Common modeling infrastructure refers to software libraries that can be shared across multiple institutions in order to increase software reuse and interoperability in complex modeling systems. Early initiatives were in the climate and weather domain, where software components representing distinct physical domains (for example, ocean or atmosphere) tended to be developed by domain specialists, often at different organizations. In order to create complete applications, these needed to be combined, using for instance a general circulation model, that transfers data between different components. An additional challenge is that these models generally require supercomputers to run, to account for the collected data and for data analyses. Thus, it was important to provide an efficient massively parallel computer system, and the processing hardware and software, to account for all the different workloads and communication channels.

==General ==
Common modeling infrastructure projects include the Network Common Data Form (NetCDF) library, the Spherical Coordinate Remapping and Interpolation Package (SCRIP), the Flexible Modeling System (FMS), the OASIS coupler developed at CERFACS, and the multi-agency Earth System Modeling Framework (ESMF).

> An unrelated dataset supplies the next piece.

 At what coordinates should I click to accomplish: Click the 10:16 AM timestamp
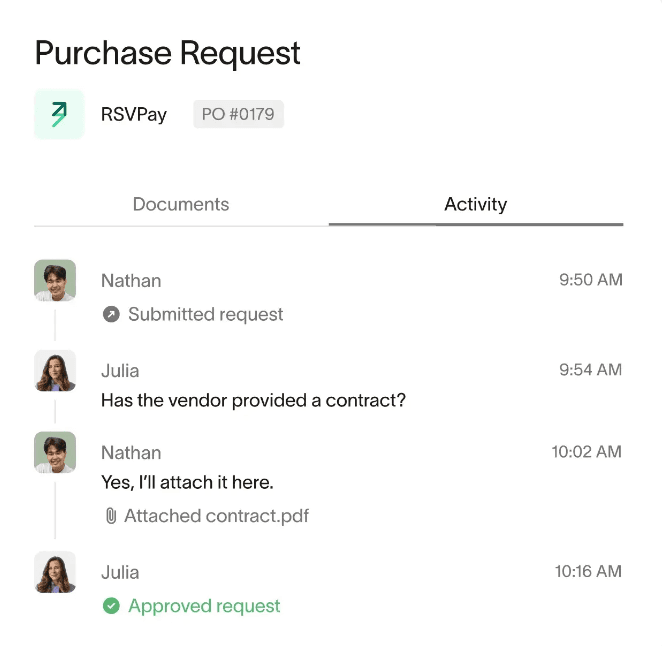tap(588, 572)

The Earth System Modeling Framework (ESMF) is considered a technical layer, integrated into a common modeling infrastructure. Other aspects of interoperability and shared infrastructure include: common experimental protocols, common analytic methods, common documentation standards for data and data provenance, shared workflow, and shared model components.

== History ==
In the late 1990s and early 2000s, a series of journal papers and government reports described common modeling infrastructure as necessary to the competitiveness and evolution of the U.S. Earth science modeling community. These reports resulted in a number of new community projects. The Earth System Modeling Framework (ESMF) and the Earth System Modeling (ESM) are two of the largest modeling approaches. Similar projects were initiated in related domains, including the Space Weather Modeling Framework (SWMF/CESM), to study conditions including the Sun, solar wind, magnetosphere, ionosphere, and thermosphere that potentially can influence performance and reliability of space-borne and ground-based technological systems or can endanger human life or health.